State Key Laboratory of Urban and Regional Ecology, Research Center for Eco-Environmental Sciences, Chinese Academy of Sciences, Beijing, 100085, China.
University of Chinese Academy of Sciences, Beijing, 100049, China.
Environ Microbiol. 2021 Feb;23(2):588-599. doi: 10.1111/1462-2920.15010. Epub 2020 Apr 16.
Viruses can affect microbial dynamics, metabolism and biogeochemical cycles in aquatic ecosystems. However, viral diversity and functions in agricultural soils are poorly known, especially in the rhizosphere. We used virome analysis of eight rhizosphere and bulk soils to study viral diversity and potential biogeochemical impacts in an agro-ecosystem. The order Caudovirales was the predominant viral type in agricultural soils, with Siphoviridae being the most abundant family. Phylogenetic analysis of the terminase large subunit of Caudovirales identified high viral diversity and three novel groups.

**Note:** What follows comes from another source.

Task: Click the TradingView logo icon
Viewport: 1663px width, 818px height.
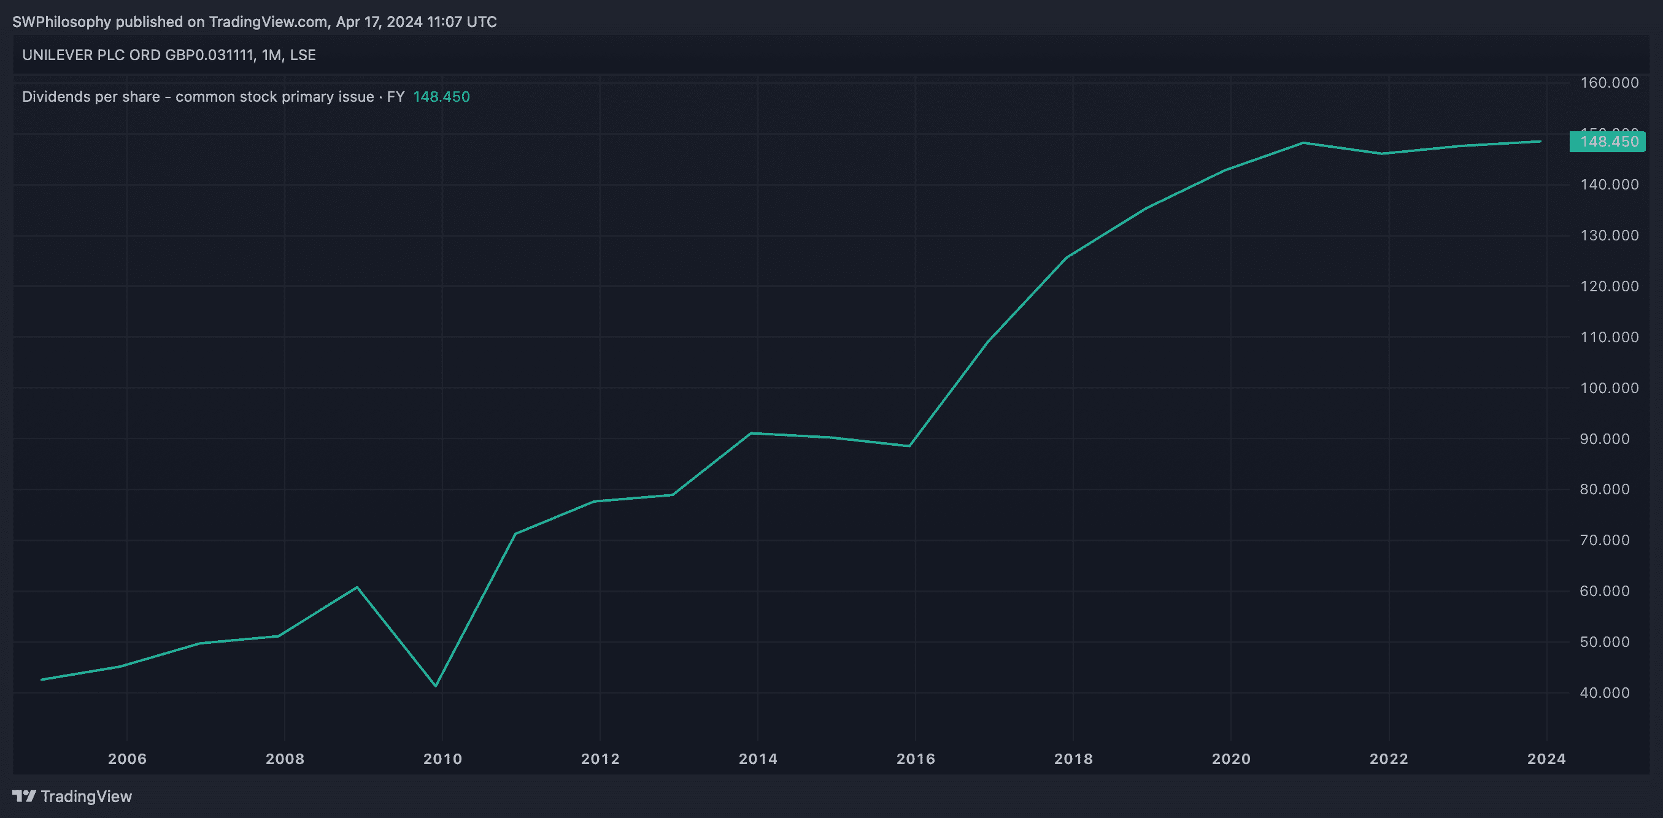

Viral community composition differed significantly between bulk and rhizosphere soils. Soil pH was the main environmental driver of the viral community structure. Remarkably, abundant auxiliary carbohydrate-active enzyme (CAZyme) genes were detected in viromes, including glycoside hydrolases, carbohydrate esterases and carbohydrate-binding modules. These results demonstrate that virus-encoded putative auxiliary metabolic genes or metabolic genes that may change bacterial metabolism and indirectly contribute to biogeochemical cycling, especially carbon cycling, in agricultural soil.
病毒会影响水生生态系统中的微生物动态、代谢和生物地球化学循环。然而,农业土壤中的病毒多样性和功能知之甚少,特别是在根际。我们使用 8 个根际和土壤样本的病毒组分析来研究农业生态系统中病毒的多样性和潜在的生物地球化学影响。有尾噬菌体目是农业土壤中主要的病毒类型,其中肌尾噬菌体科是最丰富的科。有尾噬菌体目的末端酶大亚基的系统发育分析确定了高病毒多样性和三个新的群组。根际和土壤样本中的病毒群落组成有显著差异。土壤 pH 是病毒群落结构的主要环境驱动因素。值得注意的是,在病毒组中检测到丰富的辅助碳水化合物活性酶 (CAZyme) 基因,包括糖苷水解酶、碳水化合物酯酶和碳水化合物结合模块。这些结果表明,病毒编码的假定辅助代谢基因或可能改变细菌代谢并间接促进生物地球化学循环(特别是农业土壤中的碳循环)的代谢基因。